The NSO Group's surveillance software, known as Pegasus, is designed to bypass detection and mask its activity.
The malware infiltrates phones to vacuum up personal and location data and surreptitiously control the smartphone's microphones and cameras, allowing hackers to spy on reporters’ face-to-face meetings with sources.
"It's not only very scary, but it’s the holy grail of phone hacking," said Bill Marczak, a senior researcher at Citizen Lab. "You can be using your phone normally, completely unaware that someone else is looking at everything you’re doing."
The Citizen Lab researchers connected the hacks to previously identified Pegasus operators in attacks attributed to Saudi Arabia and the UAE over the last four years.
I don’t know how to explain my feeling. It messes with your mind. Everything, your private life, it’s not private any more. It wasn’t [just] for a month, it was for a year, and they have everything: the phone calls, the pictures, videos, they can turn the microphone on - Rania Dridi, newscaster at The New Arab’s London-based sister channel Al-Araby |
'Worst feeling'
Rania Dridi, a newscaster at The New Arab’s London-based sister channel Al-Araby, never noticed anything amiss with her phone.
Although she said she's accustomed to Emirati and Saudi criticism over her reporting on human rights and the UAE's role in wars in Libya and Yemen, she was shocked to learn her phone had been infected with invasive spyware on several occasions starting October 2019.

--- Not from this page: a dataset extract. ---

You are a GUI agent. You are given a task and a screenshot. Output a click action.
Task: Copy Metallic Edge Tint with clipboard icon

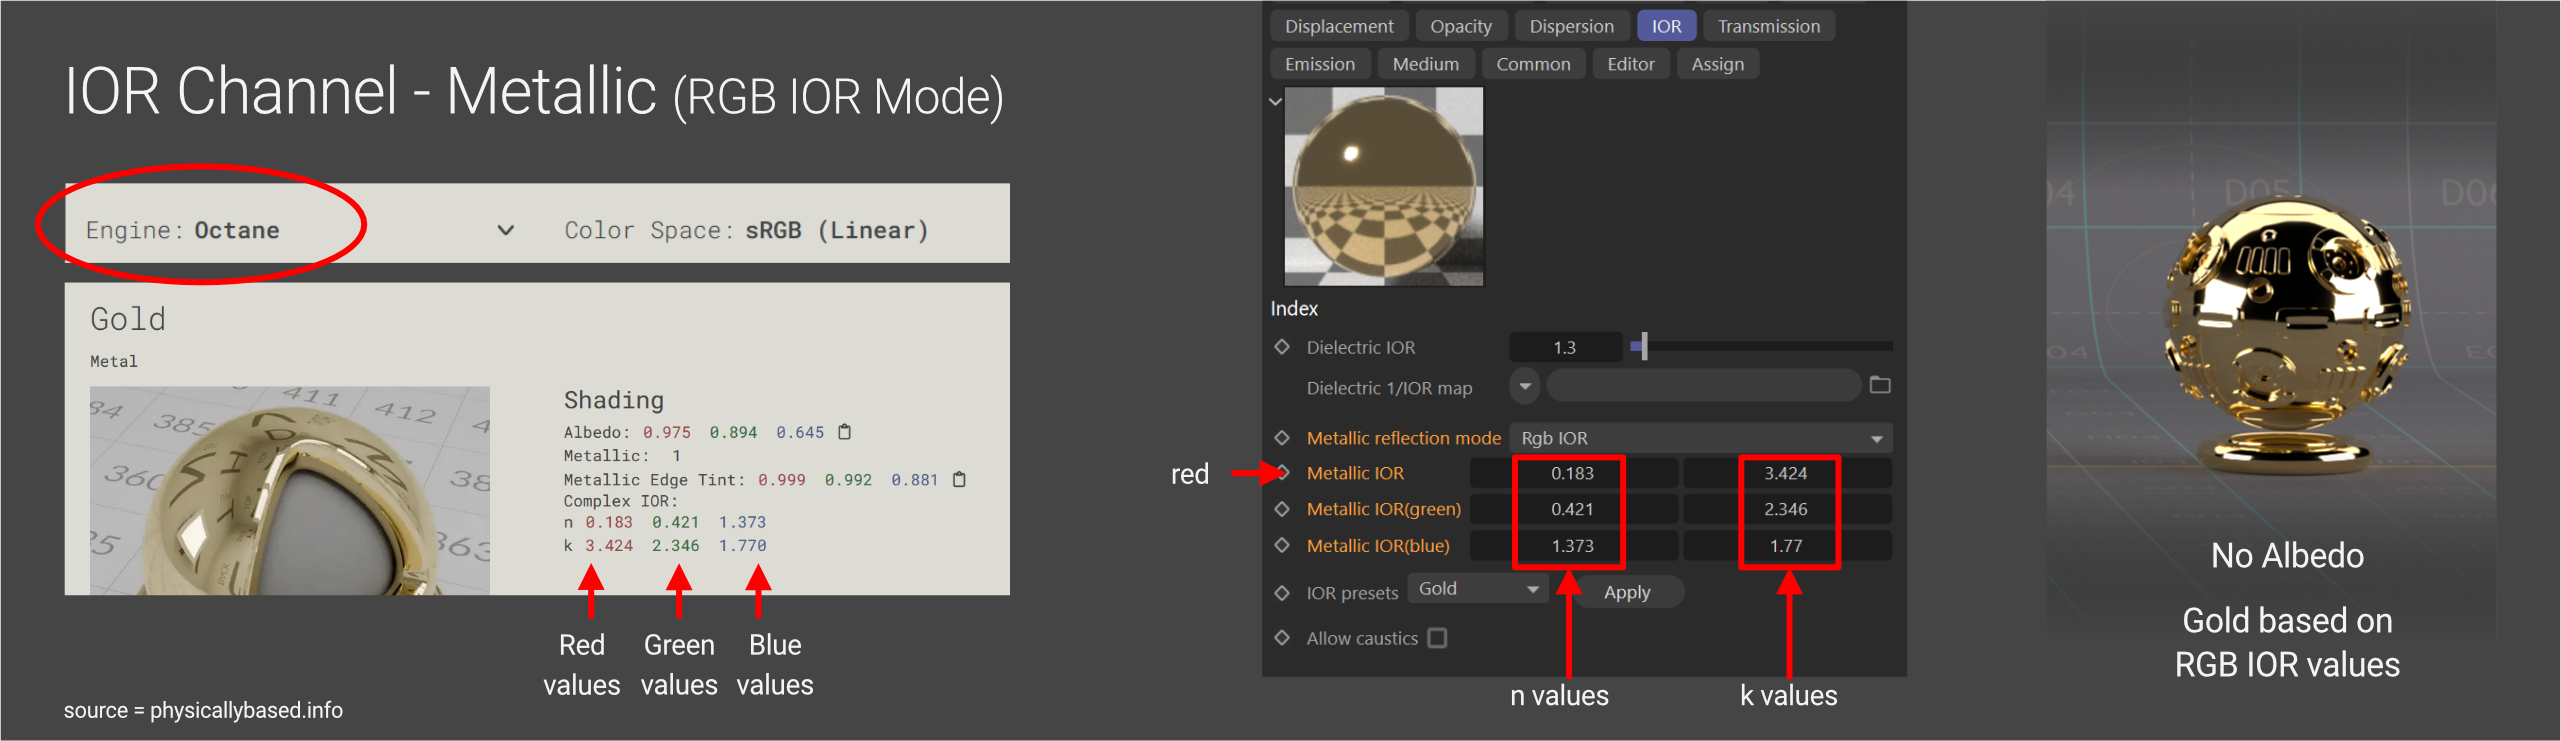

"I don’t know how to explain my feeling. It messes with your mind. Everything, your private life, it’s not private any more. It wasn’t [just] for a month, it was for a year, and they have everything: the phone calls, the pictures, videos, they can turn the microphone on," she told The Guardian.
The zero-click vulnerability is increasingly being used to hack cellphones without a trace, said Marczak.
Last year, WhatsApp and its parent company Facebook filed an unprecedented lawsuit against the NSO Group, accusing the Israeli firm of targeting some 1,400 users of its encrypted messaging service with highly sophisticated spyware through missed calls.
Earlier this month, an Al-Jazeera anchor filed another lawsuit in the US, alleging that the NSO Group hacked her phone through WhatsApp over her reporting on Saudi Arabia’s powerful Crown Prince Mohammed bin Salman.
With the UAE and Bahrain normalising ties with Israel, the use of Israeli spyware in the region may accelerate, Marczak added, encompassing a "much wider range of government agencies and customers across the Gulf".
The Al-Jazeera attack represents the tip of the iceberg, said Yaniv Balmas, head of cyber research at Check Point, an Israeli security company.
"These hacks are not supposed to be public," he said. "We should assume they’re happening all the time, everywhere."